How To Deal With Huge Apache Web Server Log Files
I must admit that I have not been paying attention to the size of some of the Apache web server log files on my dedicated server. For those that do not know, the Apache logs are the log files of the Apache web server. They log every hit to a website and provide excellent material that can be processed by a log file analysis software.
This log files can become huge if you have a popular website. The current size of the Ghacks log file is 45 Gigabytes. If it continues growing in that pace the web server will run out of hard disk space pretty soon.
The first problem was to figure out how to backup the 45 Gigabyte file on the web server since I did not want to loose all the data stored within. The idea was born to compress the Apache web server log file first and then reduce it to a few Kilobytes with the echo command.
The Apache web server log files are stored in the /var/log/apache2 directory on the Debian dedicated server. The first command to issue would compress the contents of the apache2 directory into multiple tar files if the compressed file reaches a size maximum. This makes it easier to transfer files to another computer.
tar -cz directory | split -d -b 1024m - destination.tgz
Directory is the source directory where the Apache web server log files reside and destination.tgz is the name of the to be created compressed file. It is important to note that you might need to stop the Apache web server for the operation to succeed because the compression utility will stop if files get changed during procession.
The last thing that is to be done is to clear the original Apache web server log files in the log files directory. This can be done with the following command even if Apache is running.
echo " " > /var/log/apache2/filename.log
This simply overwrites the contents of the file. Please note again that some Linux distributions use another directory structure and that the log files can be located in another directory on the server.
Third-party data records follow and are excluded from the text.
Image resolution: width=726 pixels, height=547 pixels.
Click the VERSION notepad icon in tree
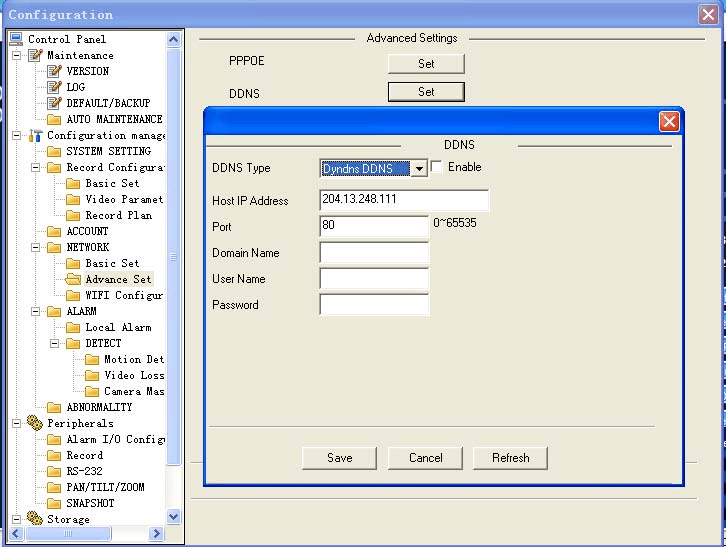(54, 71)
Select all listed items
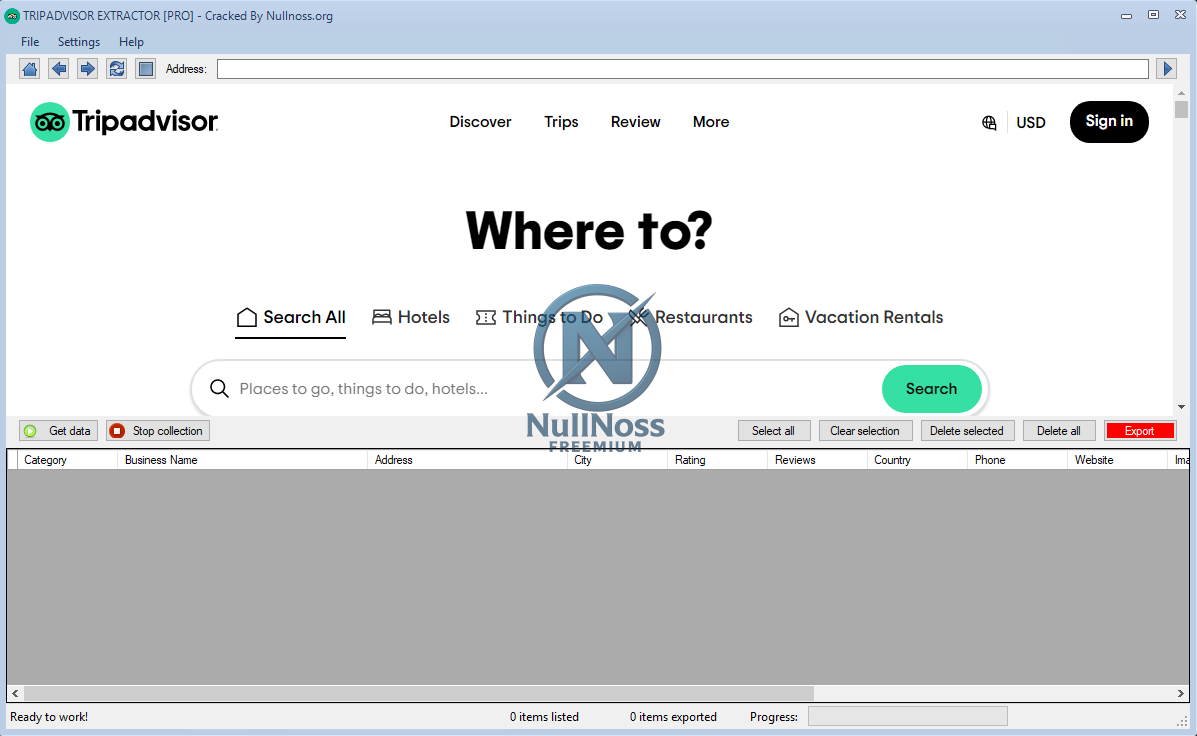 774,430
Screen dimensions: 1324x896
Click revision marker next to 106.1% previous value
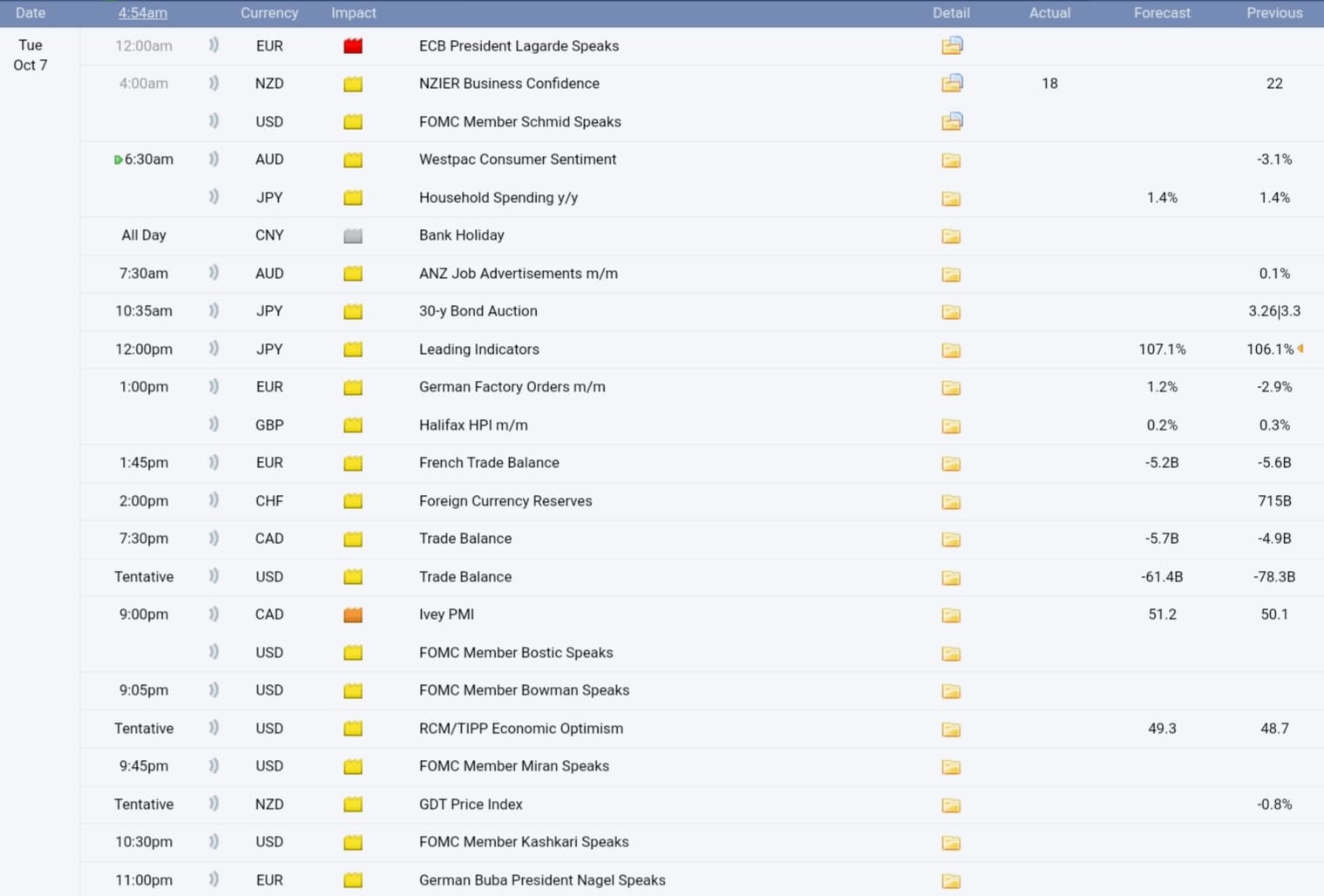click(1300, 349)
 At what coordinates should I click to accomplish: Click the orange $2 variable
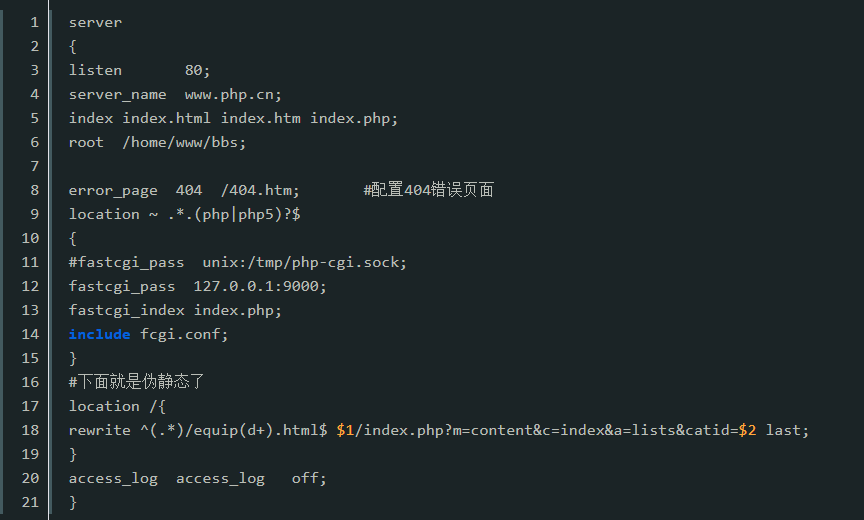(747, 430)
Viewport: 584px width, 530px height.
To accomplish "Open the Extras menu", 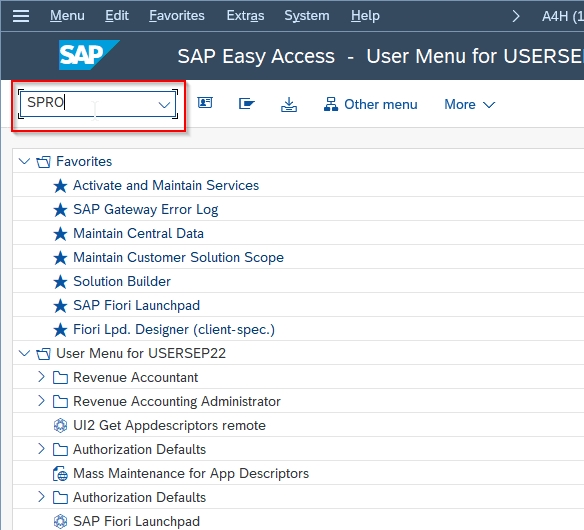I will click(x=245, y=16).
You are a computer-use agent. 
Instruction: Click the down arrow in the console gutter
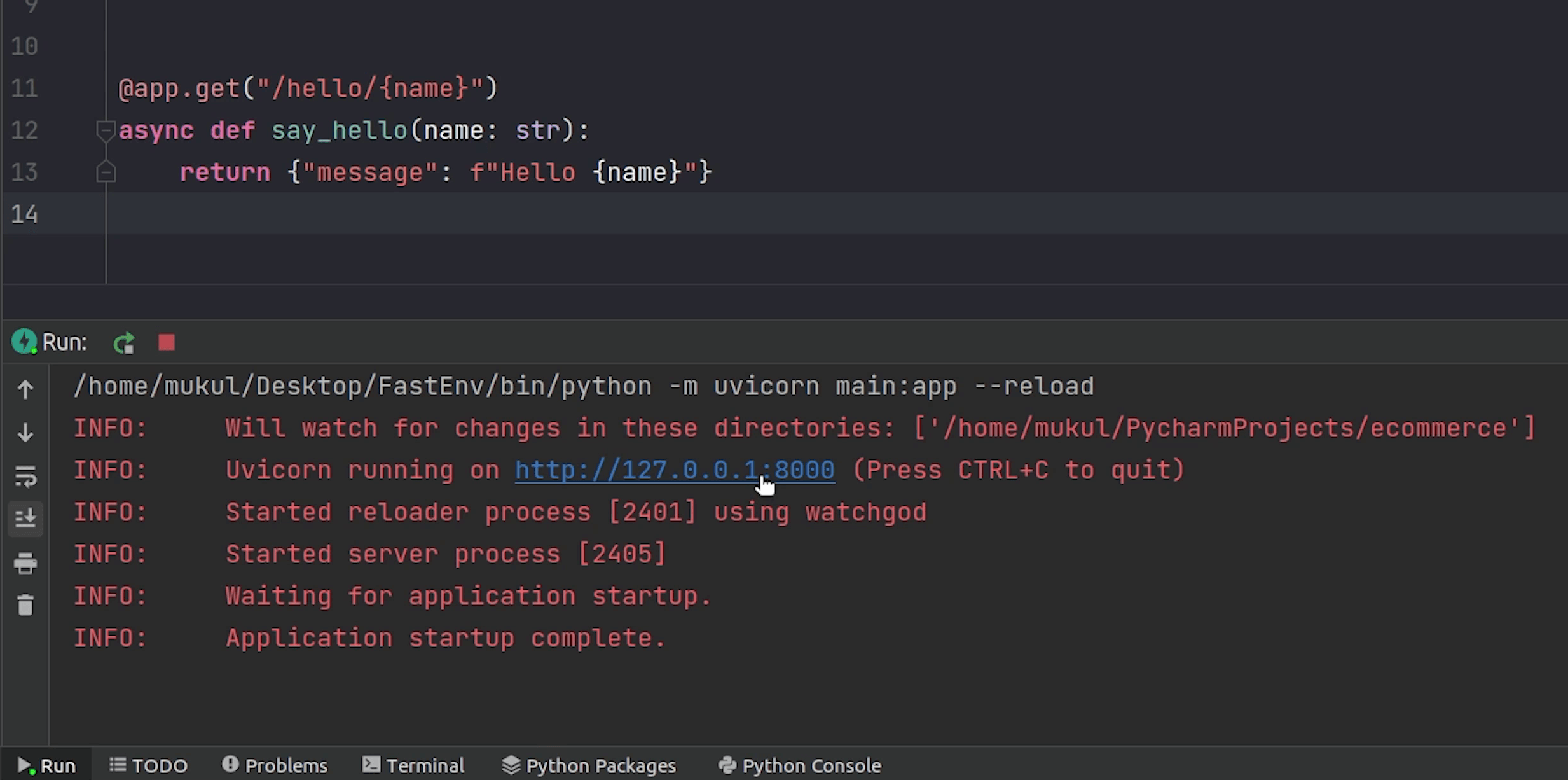(x=25, y=433)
This takes only a few seconds and the log file will be cleared from all contents afterwards.
Then it is just a matter of transferring the various compressed archives to another computer.
Advertisement
In fact deleting the logs (often proposed), as well as truncating them like that is not the best way.
Instead files should be MOVED, then apache gracefully restarted (send signal HUP) then wait (1 minute or more) and then delete the MOVED files.
Otherwise you could end up with lots of ghost files – deleted by still taking disk space.
I found out when fixing this problem four our customer, invisible files filled up entire partition.
You see this files in lsof | grep deleted
To delete files by logrotate just call it with -f (force) flag and provide config file directly like /etc/logrotate.d/apache (debian stable 6).
> It is important to note that you might need to stop
> the Apache web server for the operation to succeed
> because the compression utility will stop if files
> get changed during procession.
How about copying the logfile to another location before compressing? This will of course only be practical if the logile is less than half of your available space, though if that is _not_ your situation then you are in trouble!
This is why logfiles are usually stored in /var and why /var is recommended to be on it’s own partition. When there is a traffic spike Apache logs can grow very fast, and when there are other problems (hardware failure, bad software update, breach) other logfiles can grow very quickly as well. If they are on their own partition they won’t take down the server.
Yes logrotate is a very good option which would have saved me the hassle of dealing with a 45 Gigabyte log file in first place.
just curious… how about using logrotate?